__Stored data__.
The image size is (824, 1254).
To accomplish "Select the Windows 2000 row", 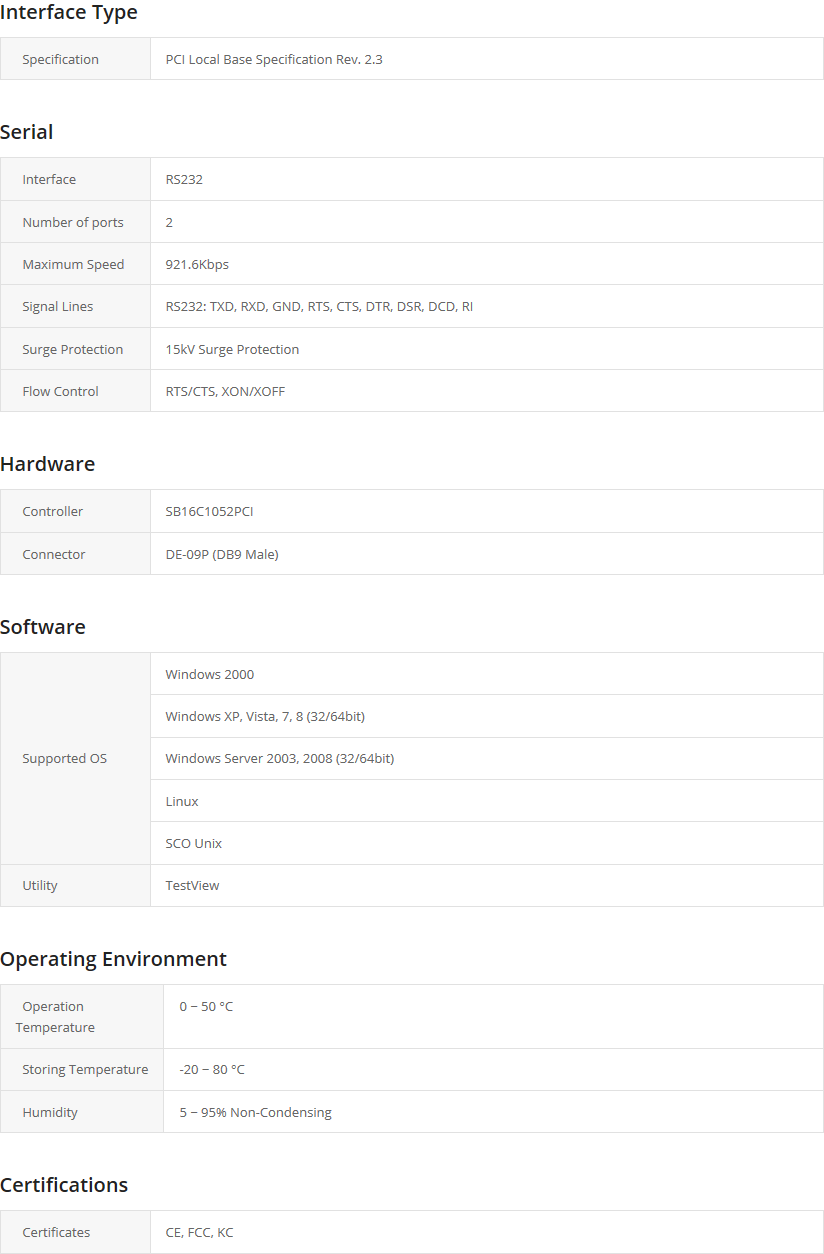I will coord(487,674).
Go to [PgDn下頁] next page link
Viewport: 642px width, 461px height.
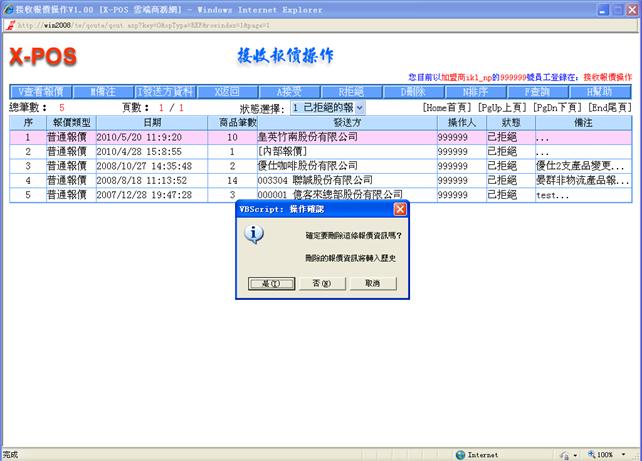555,107
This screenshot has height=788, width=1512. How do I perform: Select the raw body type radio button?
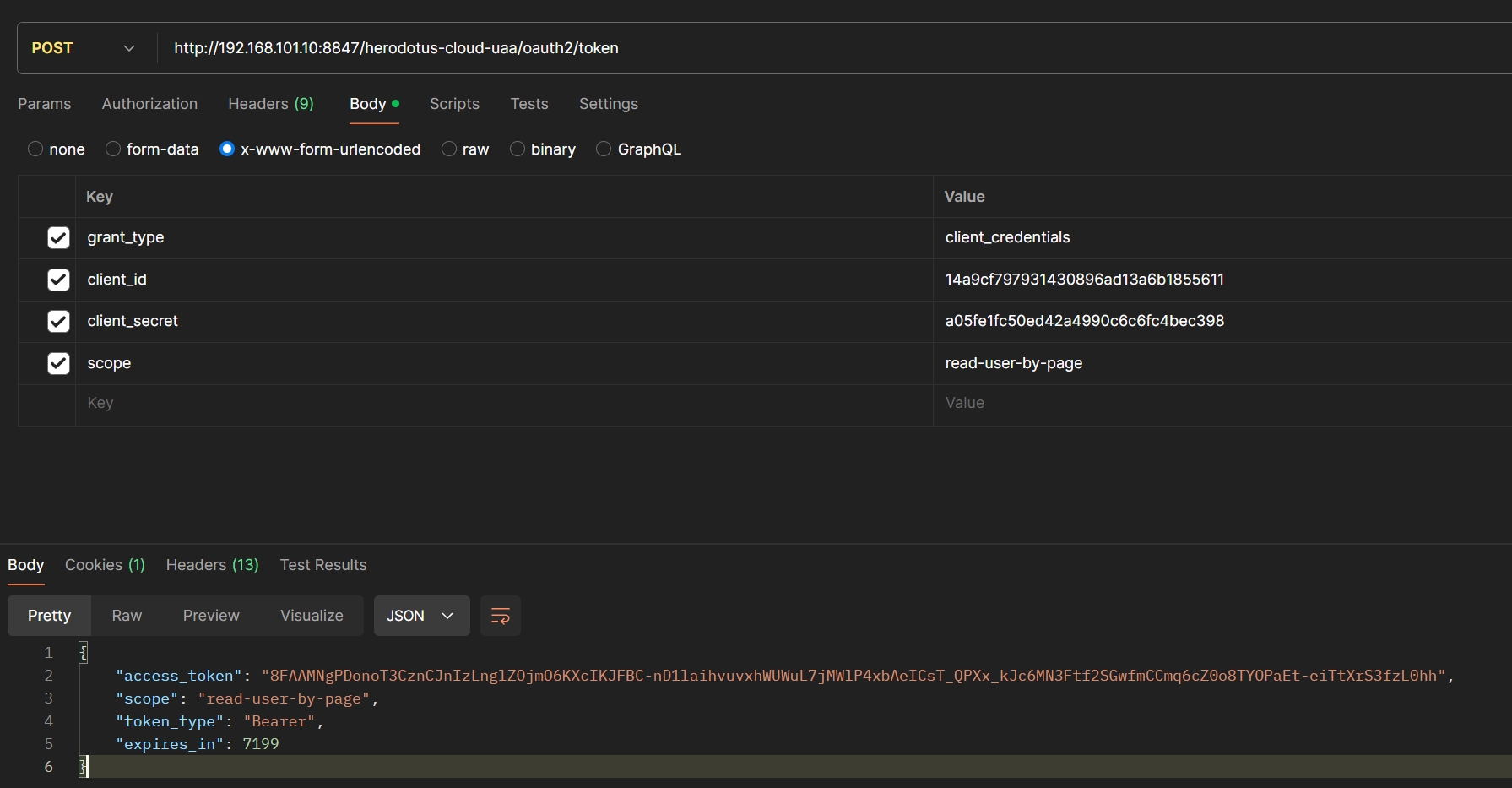449,149
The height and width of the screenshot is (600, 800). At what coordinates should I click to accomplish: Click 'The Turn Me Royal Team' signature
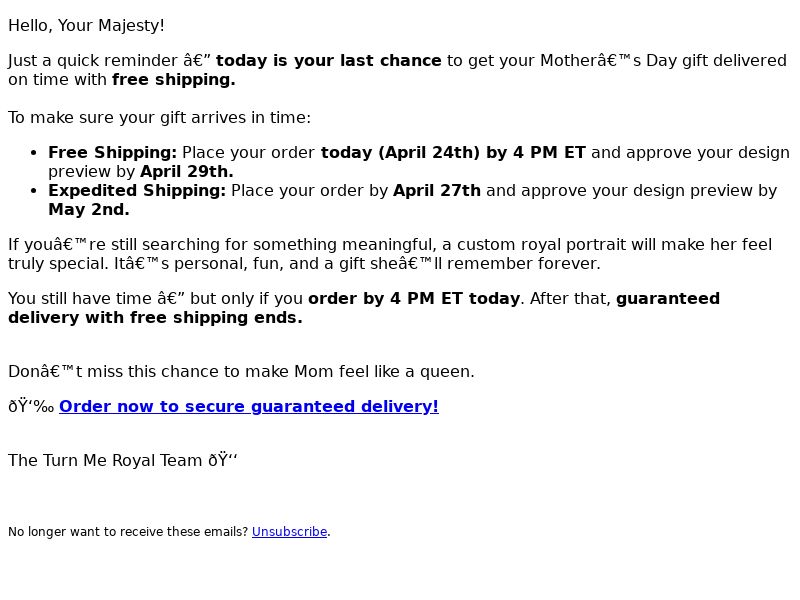[105, 460]
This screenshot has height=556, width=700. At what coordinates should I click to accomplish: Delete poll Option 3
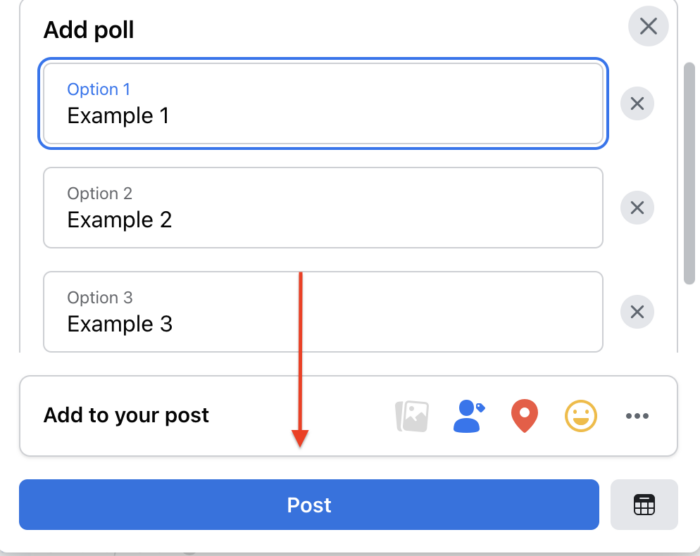pyautogui.click(x=637, y=312)
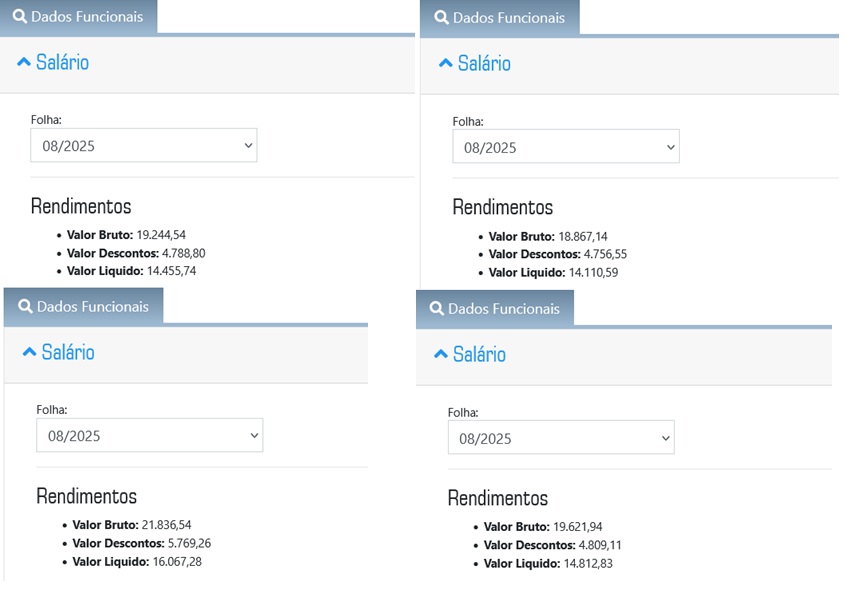This screenshot has width=854, height=599.
Task: Click the magnifier icon in bottom-left Dados Funcionais tab
Action: (x=25, y=307)

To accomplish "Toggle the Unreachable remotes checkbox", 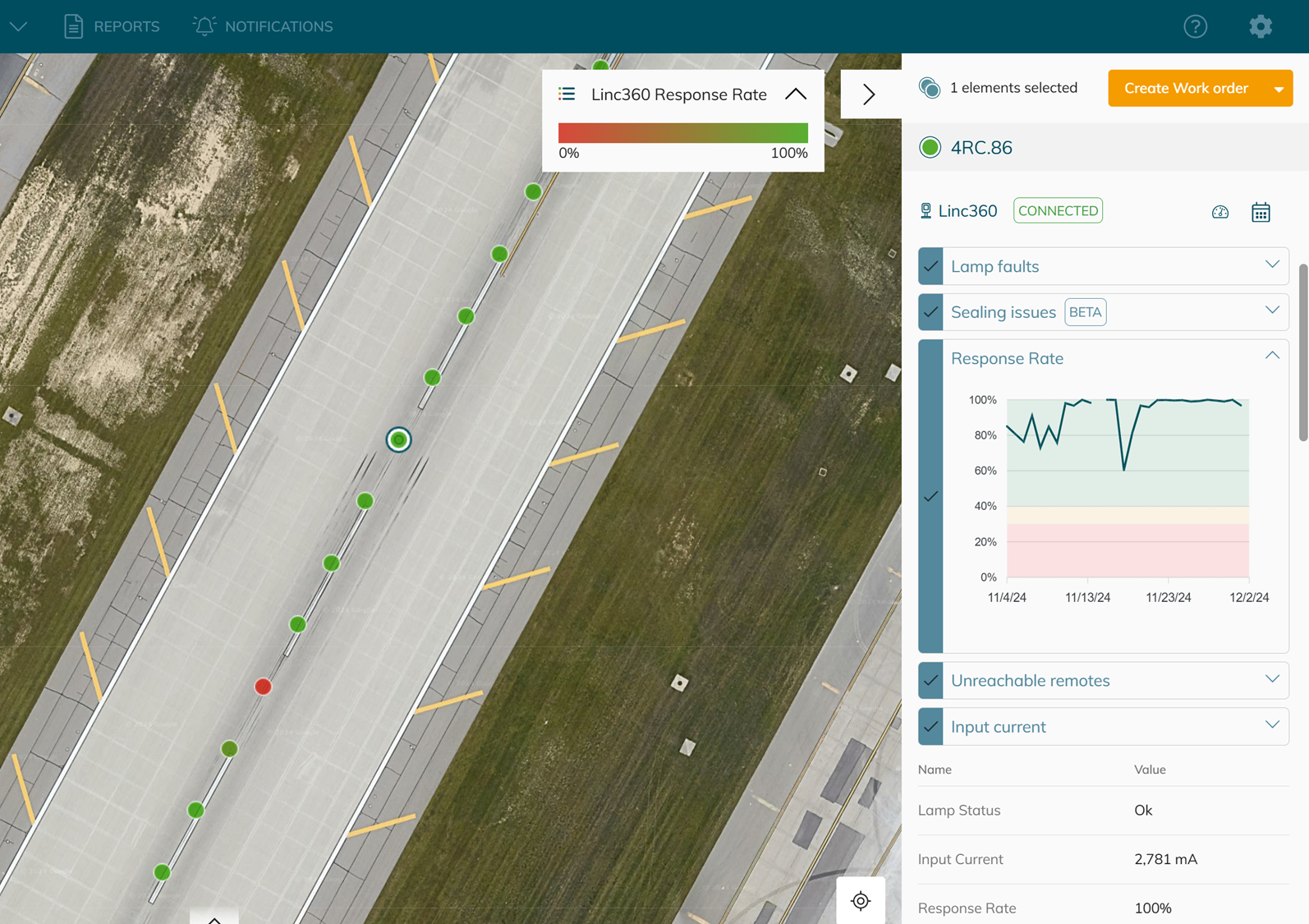I will tap(930, 680).
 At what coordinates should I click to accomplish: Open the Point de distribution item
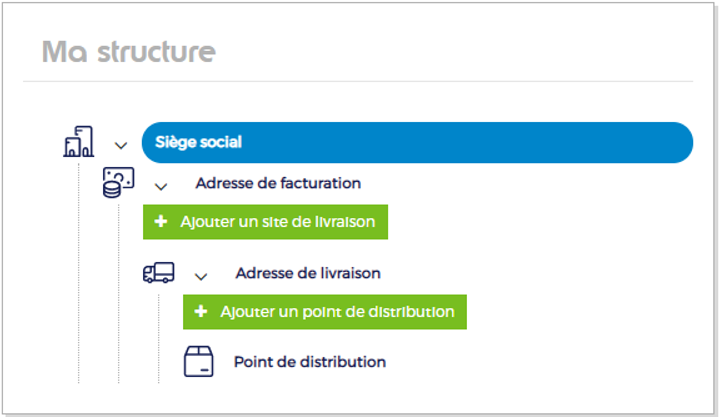click(310, 361)
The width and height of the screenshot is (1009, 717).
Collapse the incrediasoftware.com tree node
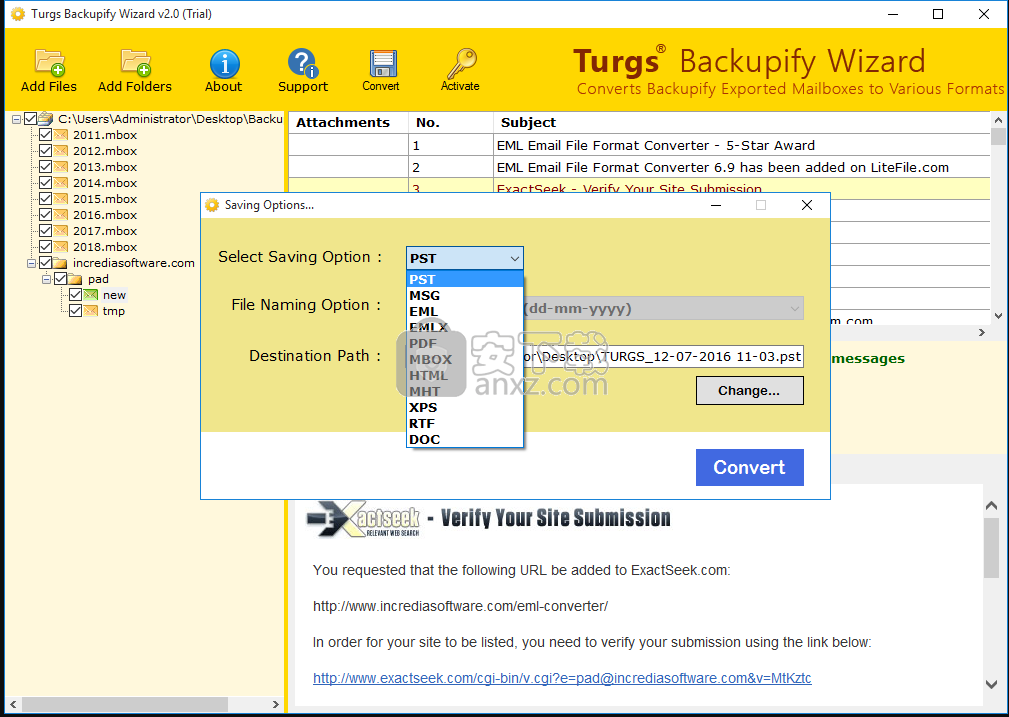click(32, 263)
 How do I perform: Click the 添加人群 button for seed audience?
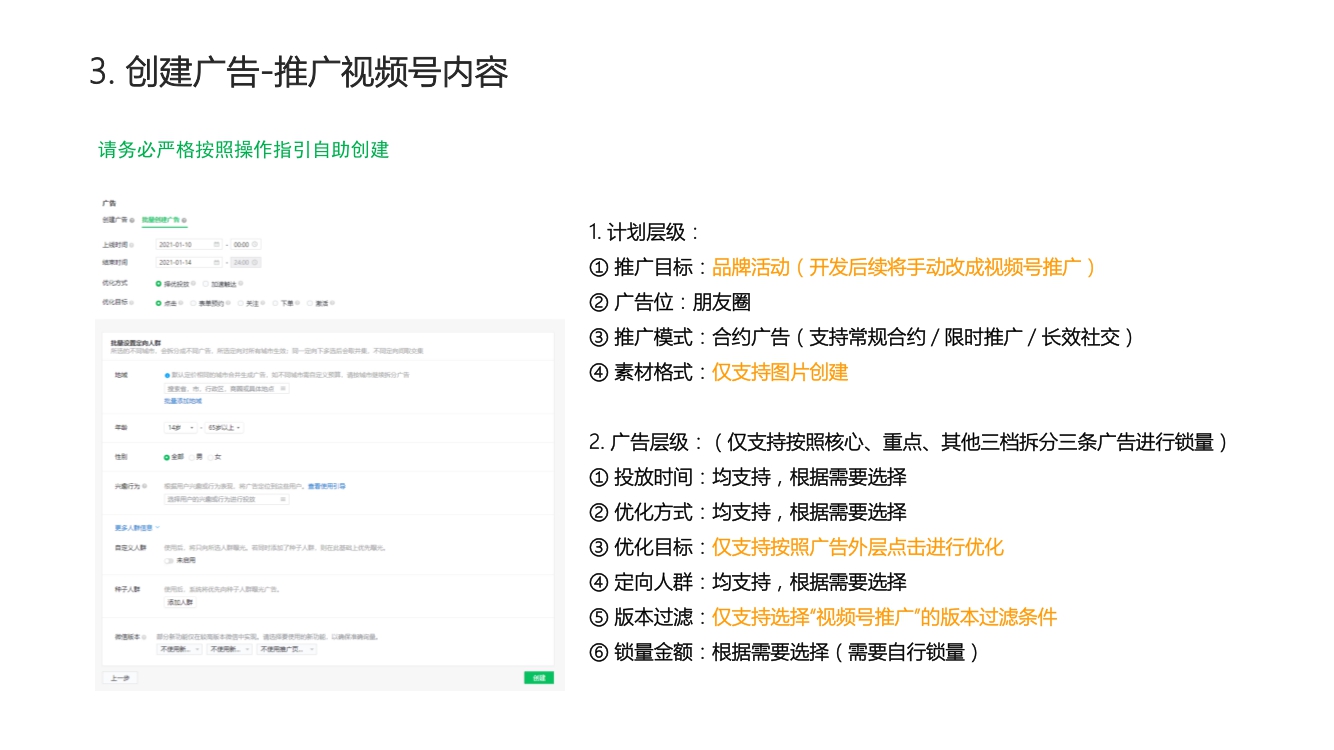click(x=180, y=603)
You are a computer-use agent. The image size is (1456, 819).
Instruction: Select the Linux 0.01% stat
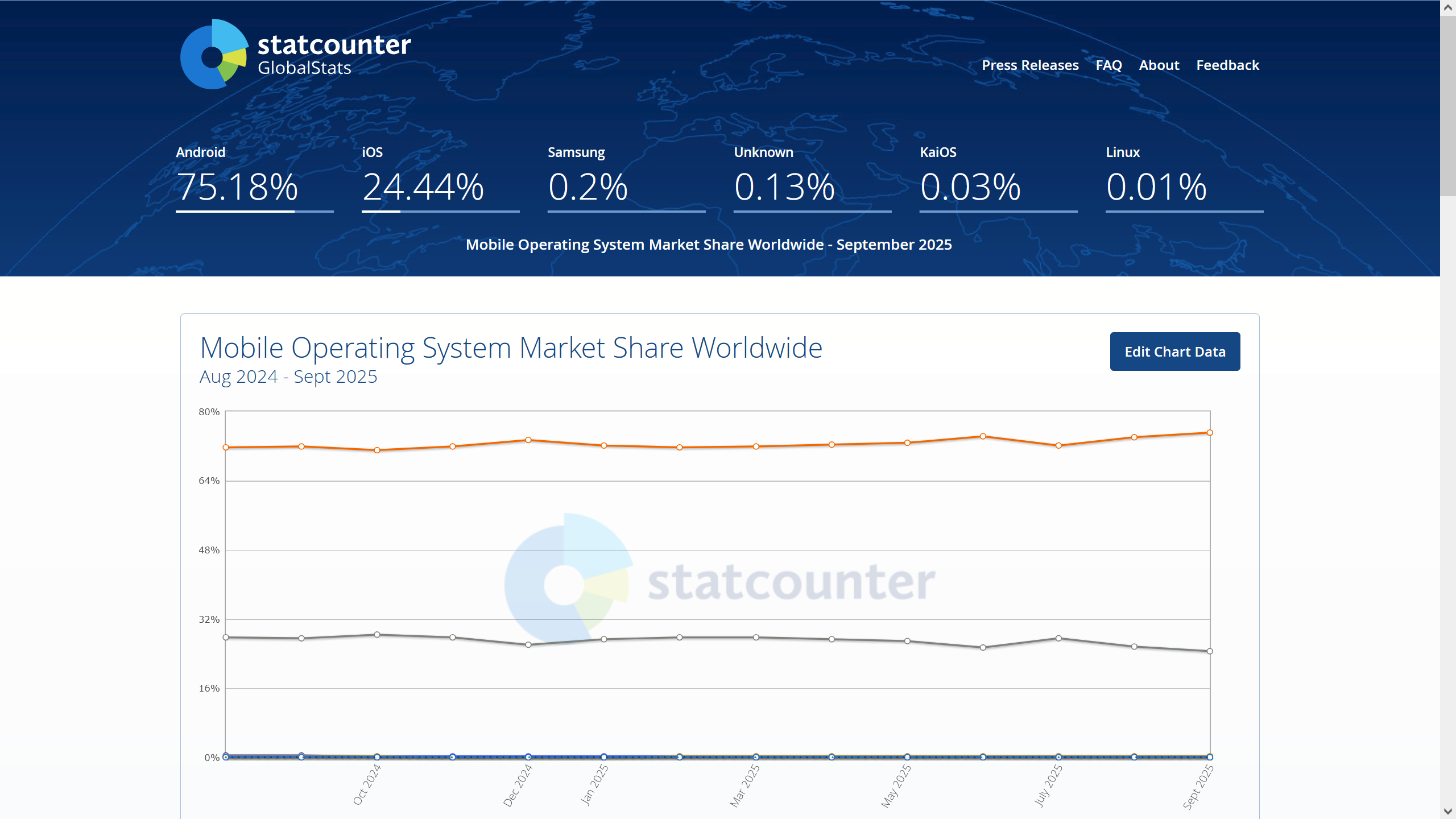[1156, 187]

__INSTRUCTIONS FOR THE TASK__. In the records, count every line that includes "size" and give the count alone.

__EXERCISE OUTPUT__. 2